Hoteliers Reject SIPTU Claims Regarding 9% Tourism VAT Rate
Published on Oct 9 2014 8:54 AM in Hotel
Stephen McNally, IHF president, believes SIPTU needs to "act responsibly and stop jeopardising jobs." The Irish Hotels Federation (IHF) today today condemned SIPTU’s position on the 9 per cent to...
Stephen McNally, IHF president, believes SIPTU needs to "act responsibly and stop jeopardising jobs."
The Irish Hotels Federation (IHF) today today condemned SIPTU’s position on the 9 per cent tourism VAT rate as irresponsible and reckless. Stephen stated that the Government measure continues to be one of the most successful job creation initiatives in modern times, helping to create more than 33,000 new jobs.
“Since its introduction back in 2011, the tourism VAT rate has been an enormous success in levelling the playing field for Irish tourism when competing with other international destinations. It continues to deliver much-needed employment creation across the country,” says Mr McNally. “The measure is yielding real results and benefits on the ground with almost three quarters of hotels and guesthouses hiring additional new staff in the last year alone. For SIPTU to now call for its withdrawal is nothing short of reckless given the number of livelihoods that depend on Irish tourism. It’s time for SIPTU to act responsibly and stop jeopardising jobs.”

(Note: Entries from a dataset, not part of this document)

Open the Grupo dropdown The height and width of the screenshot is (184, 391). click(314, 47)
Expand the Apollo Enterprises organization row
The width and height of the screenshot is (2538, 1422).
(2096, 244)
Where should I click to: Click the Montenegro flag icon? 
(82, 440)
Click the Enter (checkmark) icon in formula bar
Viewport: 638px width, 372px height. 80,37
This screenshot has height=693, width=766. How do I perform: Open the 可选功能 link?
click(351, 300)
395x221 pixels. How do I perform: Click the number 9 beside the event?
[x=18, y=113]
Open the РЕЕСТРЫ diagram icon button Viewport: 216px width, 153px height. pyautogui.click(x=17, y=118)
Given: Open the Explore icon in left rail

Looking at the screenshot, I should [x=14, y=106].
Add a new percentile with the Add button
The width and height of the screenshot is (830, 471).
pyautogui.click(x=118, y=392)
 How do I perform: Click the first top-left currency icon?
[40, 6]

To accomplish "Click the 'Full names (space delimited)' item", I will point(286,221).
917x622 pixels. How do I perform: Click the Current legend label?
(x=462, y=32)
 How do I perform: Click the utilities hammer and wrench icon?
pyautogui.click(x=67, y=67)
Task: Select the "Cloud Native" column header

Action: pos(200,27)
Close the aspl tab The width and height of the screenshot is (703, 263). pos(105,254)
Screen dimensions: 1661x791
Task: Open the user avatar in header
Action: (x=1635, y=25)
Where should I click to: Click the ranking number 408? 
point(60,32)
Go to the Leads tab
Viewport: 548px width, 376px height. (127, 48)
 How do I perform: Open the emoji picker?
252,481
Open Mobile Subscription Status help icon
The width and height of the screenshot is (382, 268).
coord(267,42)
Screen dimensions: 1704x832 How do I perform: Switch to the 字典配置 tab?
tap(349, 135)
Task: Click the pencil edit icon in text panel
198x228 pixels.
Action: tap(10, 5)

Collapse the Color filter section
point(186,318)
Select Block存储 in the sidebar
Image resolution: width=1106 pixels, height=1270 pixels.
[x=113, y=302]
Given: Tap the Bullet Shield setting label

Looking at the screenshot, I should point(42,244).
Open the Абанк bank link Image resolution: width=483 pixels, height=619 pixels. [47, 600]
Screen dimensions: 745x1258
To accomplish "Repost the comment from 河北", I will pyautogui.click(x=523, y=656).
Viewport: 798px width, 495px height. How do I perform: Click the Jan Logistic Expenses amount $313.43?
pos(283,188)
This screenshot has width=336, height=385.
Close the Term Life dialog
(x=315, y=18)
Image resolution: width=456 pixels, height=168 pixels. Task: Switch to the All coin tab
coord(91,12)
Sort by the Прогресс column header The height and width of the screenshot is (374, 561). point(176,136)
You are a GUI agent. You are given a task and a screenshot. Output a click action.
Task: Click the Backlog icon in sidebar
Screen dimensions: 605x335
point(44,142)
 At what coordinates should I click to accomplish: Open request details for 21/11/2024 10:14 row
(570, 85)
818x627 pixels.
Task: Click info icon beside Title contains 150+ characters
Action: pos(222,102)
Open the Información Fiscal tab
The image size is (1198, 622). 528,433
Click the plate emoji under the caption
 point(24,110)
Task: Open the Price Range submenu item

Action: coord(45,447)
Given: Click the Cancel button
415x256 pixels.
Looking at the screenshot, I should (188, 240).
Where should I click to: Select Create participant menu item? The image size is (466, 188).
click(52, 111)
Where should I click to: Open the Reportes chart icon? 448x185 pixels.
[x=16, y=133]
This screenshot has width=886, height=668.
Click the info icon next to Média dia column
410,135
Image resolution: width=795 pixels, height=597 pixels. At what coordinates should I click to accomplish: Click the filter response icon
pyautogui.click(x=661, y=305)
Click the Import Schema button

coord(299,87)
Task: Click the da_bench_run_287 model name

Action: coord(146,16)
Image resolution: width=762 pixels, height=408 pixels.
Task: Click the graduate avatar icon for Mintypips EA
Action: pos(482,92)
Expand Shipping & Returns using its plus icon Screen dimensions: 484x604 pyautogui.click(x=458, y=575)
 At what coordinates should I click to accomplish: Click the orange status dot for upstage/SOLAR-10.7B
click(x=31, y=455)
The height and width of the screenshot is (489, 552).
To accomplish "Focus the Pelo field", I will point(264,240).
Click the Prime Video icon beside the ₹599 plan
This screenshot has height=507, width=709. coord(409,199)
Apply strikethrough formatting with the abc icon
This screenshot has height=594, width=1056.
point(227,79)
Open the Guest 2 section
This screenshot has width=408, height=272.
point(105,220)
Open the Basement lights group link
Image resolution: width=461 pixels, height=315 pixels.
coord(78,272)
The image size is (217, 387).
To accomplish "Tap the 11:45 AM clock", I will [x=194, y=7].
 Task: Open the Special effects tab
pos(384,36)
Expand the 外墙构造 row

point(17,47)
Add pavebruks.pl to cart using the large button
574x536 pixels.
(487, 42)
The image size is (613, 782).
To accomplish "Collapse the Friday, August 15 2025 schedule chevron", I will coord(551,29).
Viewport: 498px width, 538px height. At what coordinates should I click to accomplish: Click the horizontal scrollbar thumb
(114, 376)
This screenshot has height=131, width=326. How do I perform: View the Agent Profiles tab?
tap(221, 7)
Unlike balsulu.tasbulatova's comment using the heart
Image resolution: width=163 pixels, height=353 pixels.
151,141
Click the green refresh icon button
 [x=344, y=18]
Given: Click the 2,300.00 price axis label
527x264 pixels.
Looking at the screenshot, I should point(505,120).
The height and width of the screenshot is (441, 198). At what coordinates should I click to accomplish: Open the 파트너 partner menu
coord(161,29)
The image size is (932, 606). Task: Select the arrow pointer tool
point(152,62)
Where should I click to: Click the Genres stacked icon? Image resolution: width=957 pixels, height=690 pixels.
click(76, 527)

Mr McNally states that, with wages accounting for 42% of turnover in hotels (one of the highest levels in Europe), the benefits of the tourism VAT rate have been felt directly by hotel employees in the sector who are among best paid and most protected in Western Europe. He notes that growth in employment has been achieved by keeping prices low and passing the VAT reduction on to customers over the last three years as shown by recent Failte Ireland research (link<http://www.failteireland.ie/FailteIreland/media/WebsiteStructure/Documents/3_Research_Insights/3_General_SurveysReports/FA%c2%a1ilte-Ireland-Tourism-VAT-Study-Report-2014.pdf?ext=.pdf>),* enabling tourism businesses to operate in a highly competitive international market.
Annually, the initiative results in an Exchequer gain of €165 million in social welfare savings and additional income tax. As a whole, the tourism industry now supports approximately 200,000 jobs - equivalent to 11% of total employment in the country.
Despite operating in a highly competitive global market, Irish tourism has started to turn the corner following years of poor performance. This is largely due to pro-tourism Government policies which, if continued, will help the industry achieve its full potential and create a further 40,000 jobs by the end of the decade. This will deliver enormous benefits to the Irish economy, says Mr McNally. Tourism currently accounts for 4% of GNP and tourism revenues of in excess of €6 billion, the significant majority of which comes from overseas revenue.
Commenting on the JLC systems, Mr McNally states that, while the tourism VAT rate supports employment growth, the re-introduction of the Joint Labour Committee (JLC) system jeopardises jobs by creating counterproductive inefficiencies and rigidities into the Irish labour market. He states that JLCs have lost all relevance since the introduction of the National Minimum Wage Act which has provided Ireland with one of the highest gross minimum wage rates in Europe. This goes hand in hand with over 40 other separate pieces of extensive employment legislation including the Working Time Directive.
The IHF continues to call for all employment law to be created solely by legislation introduced by the Oireachtas alone and to be applicable to all employments. The IHF is strongly opposed to employment law being created by organisations such as the JLC or the Labour Court.